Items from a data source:

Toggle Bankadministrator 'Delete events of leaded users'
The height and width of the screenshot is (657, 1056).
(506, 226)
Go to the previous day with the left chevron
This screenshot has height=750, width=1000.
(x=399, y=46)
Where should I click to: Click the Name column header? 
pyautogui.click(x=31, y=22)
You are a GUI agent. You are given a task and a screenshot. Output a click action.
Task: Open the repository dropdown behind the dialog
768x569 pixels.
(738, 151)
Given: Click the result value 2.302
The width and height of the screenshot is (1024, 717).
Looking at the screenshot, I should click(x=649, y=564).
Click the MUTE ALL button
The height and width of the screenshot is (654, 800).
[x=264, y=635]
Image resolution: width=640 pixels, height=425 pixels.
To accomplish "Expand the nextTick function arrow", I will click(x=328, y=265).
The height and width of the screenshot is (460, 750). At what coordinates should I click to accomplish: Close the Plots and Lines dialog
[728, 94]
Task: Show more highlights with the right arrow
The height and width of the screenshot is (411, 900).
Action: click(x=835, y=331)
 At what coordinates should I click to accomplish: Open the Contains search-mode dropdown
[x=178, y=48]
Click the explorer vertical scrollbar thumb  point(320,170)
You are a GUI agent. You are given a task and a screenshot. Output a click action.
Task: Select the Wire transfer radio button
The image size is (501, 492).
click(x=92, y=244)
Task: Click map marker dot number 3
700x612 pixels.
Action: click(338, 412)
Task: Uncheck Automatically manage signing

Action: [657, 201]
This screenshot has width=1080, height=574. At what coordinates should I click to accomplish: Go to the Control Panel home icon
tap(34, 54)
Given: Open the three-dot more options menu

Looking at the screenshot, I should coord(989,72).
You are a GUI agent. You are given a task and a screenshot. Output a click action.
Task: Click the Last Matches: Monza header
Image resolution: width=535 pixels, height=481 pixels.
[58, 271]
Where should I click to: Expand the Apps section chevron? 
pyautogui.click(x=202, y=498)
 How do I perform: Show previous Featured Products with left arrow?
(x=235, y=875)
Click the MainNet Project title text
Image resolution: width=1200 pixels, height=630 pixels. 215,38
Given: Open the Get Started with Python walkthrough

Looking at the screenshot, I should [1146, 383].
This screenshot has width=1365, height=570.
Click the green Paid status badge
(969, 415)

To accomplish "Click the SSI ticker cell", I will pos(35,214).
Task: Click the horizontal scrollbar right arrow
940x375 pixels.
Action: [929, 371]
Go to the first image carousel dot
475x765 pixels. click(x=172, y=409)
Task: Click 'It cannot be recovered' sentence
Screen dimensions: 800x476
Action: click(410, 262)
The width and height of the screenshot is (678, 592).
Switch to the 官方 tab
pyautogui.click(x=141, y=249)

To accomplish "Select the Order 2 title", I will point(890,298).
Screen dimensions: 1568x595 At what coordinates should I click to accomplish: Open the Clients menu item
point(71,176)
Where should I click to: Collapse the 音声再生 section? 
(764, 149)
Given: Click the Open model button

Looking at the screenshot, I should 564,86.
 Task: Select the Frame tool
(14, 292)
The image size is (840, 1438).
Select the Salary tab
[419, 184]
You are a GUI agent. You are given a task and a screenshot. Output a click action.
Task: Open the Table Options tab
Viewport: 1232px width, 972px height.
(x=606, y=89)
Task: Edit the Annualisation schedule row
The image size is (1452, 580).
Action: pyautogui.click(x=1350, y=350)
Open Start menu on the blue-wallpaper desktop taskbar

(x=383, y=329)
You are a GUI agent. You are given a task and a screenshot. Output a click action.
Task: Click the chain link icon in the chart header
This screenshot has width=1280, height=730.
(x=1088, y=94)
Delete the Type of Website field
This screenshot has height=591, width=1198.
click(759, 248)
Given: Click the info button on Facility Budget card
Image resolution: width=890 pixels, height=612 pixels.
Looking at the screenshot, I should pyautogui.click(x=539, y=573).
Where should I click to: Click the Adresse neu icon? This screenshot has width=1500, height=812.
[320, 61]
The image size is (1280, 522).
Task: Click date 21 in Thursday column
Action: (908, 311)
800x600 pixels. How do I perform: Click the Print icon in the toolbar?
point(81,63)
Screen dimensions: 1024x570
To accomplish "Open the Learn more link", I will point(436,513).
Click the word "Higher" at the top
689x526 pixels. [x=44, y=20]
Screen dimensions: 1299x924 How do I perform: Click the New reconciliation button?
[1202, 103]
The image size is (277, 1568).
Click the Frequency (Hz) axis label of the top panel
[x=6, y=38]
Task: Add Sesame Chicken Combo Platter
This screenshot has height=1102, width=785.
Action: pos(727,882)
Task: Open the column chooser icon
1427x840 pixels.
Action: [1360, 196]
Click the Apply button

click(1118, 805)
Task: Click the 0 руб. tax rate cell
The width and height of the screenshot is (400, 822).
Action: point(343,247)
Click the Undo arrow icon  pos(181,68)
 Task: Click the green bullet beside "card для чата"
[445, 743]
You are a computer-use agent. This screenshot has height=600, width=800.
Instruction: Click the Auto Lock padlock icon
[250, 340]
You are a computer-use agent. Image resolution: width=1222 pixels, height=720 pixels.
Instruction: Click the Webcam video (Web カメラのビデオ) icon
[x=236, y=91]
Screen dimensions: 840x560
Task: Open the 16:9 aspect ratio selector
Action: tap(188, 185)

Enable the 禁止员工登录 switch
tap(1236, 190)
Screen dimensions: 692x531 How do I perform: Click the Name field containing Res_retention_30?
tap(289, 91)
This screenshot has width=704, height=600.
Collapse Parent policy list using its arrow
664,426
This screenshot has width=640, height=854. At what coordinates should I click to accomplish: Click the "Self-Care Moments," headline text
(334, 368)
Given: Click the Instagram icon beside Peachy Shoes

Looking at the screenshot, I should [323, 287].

TASK PROMPT:
Exactly as they stand, please print the lines from the first line of the records above down to the line that includes "Task: Click the Last Matches: Monza header", both of those included and no others.

OUTPUT:
Toggle Bankadministrator 'Delete events of leaded users'
The height and width of the screenshot is (657, 1056).
(506, 226)
Go to the previous day with the left chevron
This screenshot has height=750, width=1000.
(x=399, y=46)
Where should I click to: Click the Name column header? 
pyautogui.click(x=31, y=22)
You are a GUI agent. You are given a task and a screenshot. Output a click action.
Task: Open the repository dropdown behind the dialog
768x569 pixels.
(738, 151)
Given: Click the result value 2.302
The width and height of the screenshot is (1024, 717).
Looking at the screenshot, I should click(x=649, y=564).
Click the MUTE ALL button
The height and width of the screenshot is (654, 800).
[x=264, y=635]
Image resolution: width=640 pixels, height=425 pixels.
To accomplish "Expand the nextTick function arrow", I will click(x=328, y=265).
The height and width of the screenshot is (460, 750). At what coordinates should I click to accomplish: Close the Plots and Lines dialog
[728, 94]
Task: Show more highlights with the right arrow
The height and width of the screenshot is (411, 900).
Action: click(x=835, y=331)
 At what coordinates should I click to accomplish: Open the Contains search-mode dropdown
[x=178, y=48]
Click the explorer vertical scrollbar thumb  point(320,170)
You are a GUI agent. You are given a task and a screenshot. Output a click action.
Task: Select the Wire transfer radio button
The image size is (501, 492).
click(x=92, y=244)
Task: Click map marker dot number 3
700x612 pixels.
Action: click(338, 412)
Task: Uncheck Automatically manage signing

Action: [657, 201]
This screenshot has width=1080, height=574. At what coordinates should I click to accomplish: Go to the Control Panel home icon
tap(34, 54)
Given: Open the three-dot more options menu

Looking at the screenshot, I should coord(989,72).
You are a GUI agent. You are given a task and a screenshot. Output a click action.
Task: Click the Last Matches: Monza header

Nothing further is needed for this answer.